Apply the morphological analyzer MeCab to Natsume Soseki's novel "I Am a Cat" to obtain the statistics of the words in the novel.

Morphological analysis, MeCab, part of speech, frequency of occurrence, Zipf's law, matplotlib, Gnuplot

Knock content

Using MeCab for the text (neko.txt) of Natsume Soseki's novel "I am a cat" Morphological analysis and save the result in a file called neko.txt.mecab. Use this file to implement a program that addresses the following questions.

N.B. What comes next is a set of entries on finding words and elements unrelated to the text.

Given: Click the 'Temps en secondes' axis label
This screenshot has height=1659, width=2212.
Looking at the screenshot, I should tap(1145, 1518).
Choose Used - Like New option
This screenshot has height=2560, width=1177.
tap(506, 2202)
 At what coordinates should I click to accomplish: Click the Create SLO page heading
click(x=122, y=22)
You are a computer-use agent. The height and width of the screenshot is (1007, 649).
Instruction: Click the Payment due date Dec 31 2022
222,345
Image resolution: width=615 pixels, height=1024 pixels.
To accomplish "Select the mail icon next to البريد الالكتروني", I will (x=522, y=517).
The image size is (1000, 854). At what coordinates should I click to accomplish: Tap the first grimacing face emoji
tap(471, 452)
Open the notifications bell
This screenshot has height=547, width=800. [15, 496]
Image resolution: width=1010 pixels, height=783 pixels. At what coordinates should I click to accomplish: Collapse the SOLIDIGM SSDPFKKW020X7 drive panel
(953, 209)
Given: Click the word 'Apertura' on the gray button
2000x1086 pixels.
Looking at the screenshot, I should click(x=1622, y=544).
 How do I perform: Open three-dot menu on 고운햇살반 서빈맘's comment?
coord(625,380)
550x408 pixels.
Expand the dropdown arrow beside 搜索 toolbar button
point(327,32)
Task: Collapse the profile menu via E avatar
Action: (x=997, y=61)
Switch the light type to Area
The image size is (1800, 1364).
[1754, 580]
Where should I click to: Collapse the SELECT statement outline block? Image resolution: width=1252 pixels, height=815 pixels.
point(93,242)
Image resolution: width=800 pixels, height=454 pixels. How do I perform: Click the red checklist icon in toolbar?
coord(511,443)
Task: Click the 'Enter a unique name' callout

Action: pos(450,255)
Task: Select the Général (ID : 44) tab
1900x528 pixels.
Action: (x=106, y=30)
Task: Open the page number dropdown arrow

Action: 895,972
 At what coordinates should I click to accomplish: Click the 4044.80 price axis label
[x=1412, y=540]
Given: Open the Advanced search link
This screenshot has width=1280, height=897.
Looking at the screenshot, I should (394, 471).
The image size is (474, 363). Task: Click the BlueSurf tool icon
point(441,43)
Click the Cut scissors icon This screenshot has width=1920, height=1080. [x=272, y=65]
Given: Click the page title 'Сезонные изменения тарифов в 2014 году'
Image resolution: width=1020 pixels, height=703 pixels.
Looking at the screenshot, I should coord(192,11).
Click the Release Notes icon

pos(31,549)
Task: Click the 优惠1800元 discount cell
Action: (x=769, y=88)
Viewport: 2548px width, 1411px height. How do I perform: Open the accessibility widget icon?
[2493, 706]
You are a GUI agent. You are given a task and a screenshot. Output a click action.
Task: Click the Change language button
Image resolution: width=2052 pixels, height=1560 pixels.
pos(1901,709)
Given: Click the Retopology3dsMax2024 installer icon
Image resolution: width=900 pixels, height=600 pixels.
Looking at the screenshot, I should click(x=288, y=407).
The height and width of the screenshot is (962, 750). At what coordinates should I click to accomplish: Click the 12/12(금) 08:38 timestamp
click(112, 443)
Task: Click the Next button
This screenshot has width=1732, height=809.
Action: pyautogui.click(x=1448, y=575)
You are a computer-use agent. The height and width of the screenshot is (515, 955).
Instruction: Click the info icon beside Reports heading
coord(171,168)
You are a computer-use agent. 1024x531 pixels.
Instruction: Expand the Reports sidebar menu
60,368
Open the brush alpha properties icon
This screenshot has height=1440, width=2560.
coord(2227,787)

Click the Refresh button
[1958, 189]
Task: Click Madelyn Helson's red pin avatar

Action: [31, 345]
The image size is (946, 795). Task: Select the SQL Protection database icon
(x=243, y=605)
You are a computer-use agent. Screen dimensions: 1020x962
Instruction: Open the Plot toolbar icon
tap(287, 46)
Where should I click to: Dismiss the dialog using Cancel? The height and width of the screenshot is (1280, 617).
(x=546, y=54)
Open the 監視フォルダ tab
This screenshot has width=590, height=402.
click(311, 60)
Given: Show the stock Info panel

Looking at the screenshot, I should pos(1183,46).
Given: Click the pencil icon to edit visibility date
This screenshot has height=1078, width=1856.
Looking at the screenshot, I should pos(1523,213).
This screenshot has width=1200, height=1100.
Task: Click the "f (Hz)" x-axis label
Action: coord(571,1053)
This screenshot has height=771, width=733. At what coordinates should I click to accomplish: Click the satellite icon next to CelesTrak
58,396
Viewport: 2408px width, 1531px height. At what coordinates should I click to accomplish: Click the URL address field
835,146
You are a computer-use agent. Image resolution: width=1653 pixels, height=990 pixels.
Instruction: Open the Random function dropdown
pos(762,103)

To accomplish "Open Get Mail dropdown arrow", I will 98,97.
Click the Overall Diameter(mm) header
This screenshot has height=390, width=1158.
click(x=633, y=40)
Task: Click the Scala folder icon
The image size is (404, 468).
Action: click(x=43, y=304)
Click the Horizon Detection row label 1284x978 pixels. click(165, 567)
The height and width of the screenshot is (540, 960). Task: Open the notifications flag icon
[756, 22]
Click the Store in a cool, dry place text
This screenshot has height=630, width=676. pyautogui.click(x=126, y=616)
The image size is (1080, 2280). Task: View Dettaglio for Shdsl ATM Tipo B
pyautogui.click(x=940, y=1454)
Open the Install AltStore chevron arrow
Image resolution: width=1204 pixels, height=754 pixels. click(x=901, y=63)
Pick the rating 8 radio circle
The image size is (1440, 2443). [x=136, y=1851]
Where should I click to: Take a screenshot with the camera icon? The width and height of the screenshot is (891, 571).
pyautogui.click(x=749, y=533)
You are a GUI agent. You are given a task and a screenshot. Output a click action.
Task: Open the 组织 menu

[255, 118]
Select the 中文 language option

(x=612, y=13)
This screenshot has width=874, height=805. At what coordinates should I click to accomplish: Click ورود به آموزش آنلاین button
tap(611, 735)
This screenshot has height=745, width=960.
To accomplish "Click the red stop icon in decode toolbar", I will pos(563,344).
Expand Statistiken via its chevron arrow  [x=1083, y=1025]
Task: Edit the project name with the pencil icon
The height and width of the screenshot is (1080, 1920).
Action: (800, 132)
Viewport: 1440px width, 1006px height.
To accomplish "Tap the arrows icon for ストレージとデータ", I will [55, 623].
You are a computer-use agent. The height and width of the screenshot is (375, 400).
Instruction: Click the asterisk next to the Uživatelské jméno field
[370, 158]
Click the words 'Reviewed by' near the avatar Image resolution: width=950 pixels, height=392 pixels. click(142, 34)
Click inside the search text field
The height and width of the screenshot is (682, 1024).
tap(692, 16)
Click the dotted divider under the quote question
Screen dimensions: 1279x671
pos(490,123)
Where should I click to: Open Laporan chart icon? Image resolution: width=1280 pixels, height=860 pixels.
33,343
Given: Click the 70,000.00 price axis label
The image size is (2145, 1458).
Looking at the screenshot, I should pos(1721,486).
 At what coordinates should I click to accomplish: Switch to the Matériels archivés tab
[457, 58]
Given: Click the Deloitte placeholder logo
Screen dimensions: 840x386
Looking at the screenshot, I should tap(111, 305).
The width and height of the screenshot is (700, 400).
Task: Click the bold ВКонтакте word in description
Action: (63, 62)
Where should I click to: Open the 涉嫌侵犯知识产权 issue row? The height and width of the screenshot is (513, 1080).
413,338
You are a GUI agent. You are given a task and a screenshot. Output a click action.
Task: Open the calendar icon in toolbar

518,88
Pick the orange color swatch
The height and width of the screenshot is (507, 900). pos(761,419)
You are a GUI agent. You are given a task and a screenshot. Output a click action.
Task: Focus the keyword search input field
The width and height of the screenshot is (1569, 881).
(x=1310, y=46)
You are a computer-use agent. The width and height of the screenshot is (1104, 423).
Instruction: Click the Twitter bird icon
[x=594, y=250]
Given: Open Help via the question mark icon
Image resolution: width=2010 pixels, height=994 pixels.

For problems 37, 38, and 39, use matplotlib or Gnuplot.

34. "B of A"

Extract a noun phrase in which two nouns are connected by "no".

Answer

Answer Program [034. "A B" .ipynb](https://github.com/YoheiFukuhara/nlp100/blob/master/04.%E5%BD%A2%E6%85%8B%E7%B4%A0 % E8% A7% A3% E6% 9E% 90/034.% E3% 80% 8CA% E3% 81% AEB% E3% 80% 8D.ipynb)

import pandas as pd

def read_text():
    # 0:Surface type(surface)
    # 1:Part of speech(pos)
    # 2:Part of speech subclassification 1(pos1)
    # 7:Uninflected word(base)
    df = pd.read_table('./neko.txt.mecab', sep='\t|,', header=None, 
                       usecols=[0, 1, 2, 7], names=['surface', 'pos', 'pos1', 'base'], 
                       skiprows=4, skipfooter=1 ,engine='python')
    # EOS,symbol,Leave a blank
    return df

df = read_text()

POS_TARGET = 'noun'

for index in df['surface'].index:
    
    #No special logic on the first and last lines
    if df['surface'][index] == 'of' \
     and df['pos'][index-1] == POS_TARGET \
     and df['pos'][index+1] == POS_TARGET:
        print(index, '\t', df['surface'][index-1] + 'of' + df['surface'][index+1])
    
    #Limited because there are many
    if index > 2000:
        break

Answer commentary

Read file

Unlike the previous knock, EOS, symbols, and blank lines are not removed. This is because I wanted to make it a condition that "B of A" is continuous, including clarity at the end of sentences and symbols.

`python`


def read_text():
    # 0:Surface type(surface)
    # 1:Part of speech(pos)
    # 2:Part of speech subclassification 1(pos1)
    # 7:Uninflected word(base)
    df = pd.read_table('./neko.txt.mecab', sep='\t|,', header=None, 
                       usecols=[0, 1, 2, 7], names=['surface', 'pos', 'pos1', 'base'], 
                       skiprows=4, skipfooter=1 ,engine='python')
    # EOS,symbol,Leave a blank
    return df

"A to B" judgment

Loop on the Pandas Series index. Then, it is judged whether the lines before and after are nouns.

`python`


for index in df['surface'].index:
    
    #No special logic on the first and last lines
    if df['surface'][index] == 'of' \
     and df['pos'][index-1] == POS_TARGET \
     and df['pos'][index+1] == POS_TARGET:
        print(index, '\t', df['surface'][index-1] + 'of' + df['surface'][index+1])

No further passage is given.